Erika Hilton enfrenta tensões na presidência da Comissão de Defesa dos Direitos da Mulher em meio a embates políticos e críticas à sua eleição.

Presidncia de Erika na Comisso da Mulher inicia em clima de confronto e acusaes

A primeira reunião de Erika Hilton como presidente da Comissão de Defesa dos Direitos da Mulher da Câmara dos Deputados foi marcada por tensões e confrontos. A discussão começou com o anúncio por parte de Hilton de que alguns requerimentos apresentados não seriam incluídos na pauta, levando a uma série de críticas de parlamentares da oposição. Entre os requerimentos rejeitados estava uma moção de repúdio contra declarações da própria presidente, apoiada por deputadas que se opuseram à sua eleição.

A escolha de Hilton para liderar a comissão gerou polêmica, principalmente por ser uma mulher trans. Críticos argumentam que a deputada não teria vivido as mesmas experiências que mulheres cisgênero. Outro requerimento barrado previa apoio ao apresentador Ratinho, que questionou a definição de mulher em comentários recentes, levando Hilton a acionar o Ministério Público por possíveis atos de transfobia e violência política de gênero.

Em meio à controvérsia, Hilton defendeu que a exclusão dos requerimentos se deu por questões regimentais, não por mérito. Parlamentares como Chris Tonietto (PL-RJ) criticaram a decisão, afirmando que ela cerceia o exercício das prerrogativas dos membros da comissão. Tonietto também se manifestou contra uma publicação de Hilton, na qual a presidente reagiu às críticas de forma contundente.

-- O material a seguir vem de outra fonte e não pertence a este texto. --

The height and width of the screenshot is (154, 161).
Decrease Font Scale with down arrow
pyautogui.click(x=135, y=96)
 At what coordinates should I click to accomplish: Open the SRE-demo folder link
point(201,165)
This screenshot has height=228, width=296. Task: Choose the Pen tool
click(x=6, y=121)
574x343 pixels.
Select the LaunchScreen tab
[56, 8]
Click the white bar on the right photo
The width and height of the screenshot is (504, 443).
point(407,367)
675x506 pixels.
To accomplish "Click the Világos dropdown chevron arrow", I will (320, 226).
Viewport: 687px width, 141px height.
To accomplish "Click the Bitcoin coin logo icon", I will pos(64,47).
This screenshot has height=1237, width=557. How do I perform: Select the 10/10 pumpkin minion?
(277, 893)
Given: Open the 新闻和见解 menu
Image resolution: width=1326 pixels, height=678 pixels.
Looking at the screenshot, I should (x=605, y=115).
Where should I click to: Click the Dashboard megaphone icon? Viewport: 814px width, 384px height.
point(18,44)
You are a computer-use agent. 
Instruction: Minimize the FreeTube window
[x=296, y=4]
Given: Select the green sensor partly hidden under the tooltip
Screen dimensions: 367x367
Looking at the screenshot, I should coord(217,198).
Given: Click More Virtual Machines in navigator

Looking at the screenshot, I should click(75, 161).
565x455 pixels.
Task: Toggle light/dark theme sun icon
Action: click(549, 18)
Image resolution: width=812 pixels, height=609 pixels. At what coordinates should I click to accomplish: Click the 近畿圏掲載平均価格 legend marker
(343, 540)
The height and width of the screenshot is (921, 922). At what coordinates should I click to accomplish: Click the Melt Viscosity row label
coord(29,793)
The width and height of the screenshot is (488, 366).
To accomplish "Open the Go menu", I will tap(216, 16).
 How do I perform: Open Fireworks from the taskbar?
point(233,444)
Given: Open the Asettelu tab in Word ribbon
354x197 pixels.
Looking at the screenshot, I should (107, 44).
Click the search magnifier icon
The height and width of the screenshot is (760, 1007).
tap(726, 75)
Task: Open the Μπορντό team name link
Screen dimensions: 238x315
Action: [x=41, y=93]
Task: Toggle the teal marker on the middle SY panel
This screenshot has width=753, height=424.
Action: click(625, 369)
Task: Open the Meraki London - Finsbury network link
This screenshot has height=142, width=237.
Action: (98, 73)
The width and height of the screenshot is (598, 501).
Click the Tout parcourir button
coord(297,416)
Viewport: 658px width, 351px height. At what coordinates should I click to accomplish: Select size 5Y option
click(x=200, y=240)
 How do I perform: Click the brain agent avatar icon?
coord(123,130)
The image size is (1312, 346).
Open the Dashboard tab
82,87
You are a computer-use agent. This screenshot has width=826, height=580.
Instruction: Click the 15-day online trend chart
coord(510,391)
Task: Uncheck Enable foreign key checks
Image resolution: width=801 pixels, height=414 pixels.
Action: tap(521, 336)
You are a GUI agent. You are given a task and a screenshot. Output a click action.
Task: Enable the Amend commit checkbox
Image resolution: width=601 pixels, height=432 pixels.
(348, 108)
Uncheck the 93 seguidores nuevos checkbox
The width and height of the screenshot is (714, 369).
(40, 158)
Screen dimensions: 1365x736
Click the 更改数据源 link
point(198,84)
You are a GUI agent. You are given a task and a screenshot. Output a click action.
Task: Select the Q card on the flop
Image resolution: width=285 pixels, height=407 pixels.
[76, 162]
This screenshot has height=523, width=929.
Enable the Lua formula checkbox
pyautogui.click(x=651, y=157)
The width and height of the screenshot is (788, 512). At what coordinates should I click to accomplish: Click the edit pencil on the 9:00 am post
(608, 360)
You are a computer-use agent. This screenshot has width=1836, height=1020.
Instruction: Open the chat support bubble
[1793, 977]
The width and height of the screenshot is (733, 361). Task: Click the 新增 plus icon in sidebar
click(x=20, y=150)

A reunião seguiu tensa, com a deputada Fernanda Melchionna (Psol-RS) defendendo a continuidade dos trabalhos e pedindo que os conflitos fossem superados em prol da análise de projetos relacionados aos direitos das mulheres. A sessão ainda passou por momentos de suspensão para que os membros buscassem pautas de consenso, mas os embates continuaram ao longo do encontro.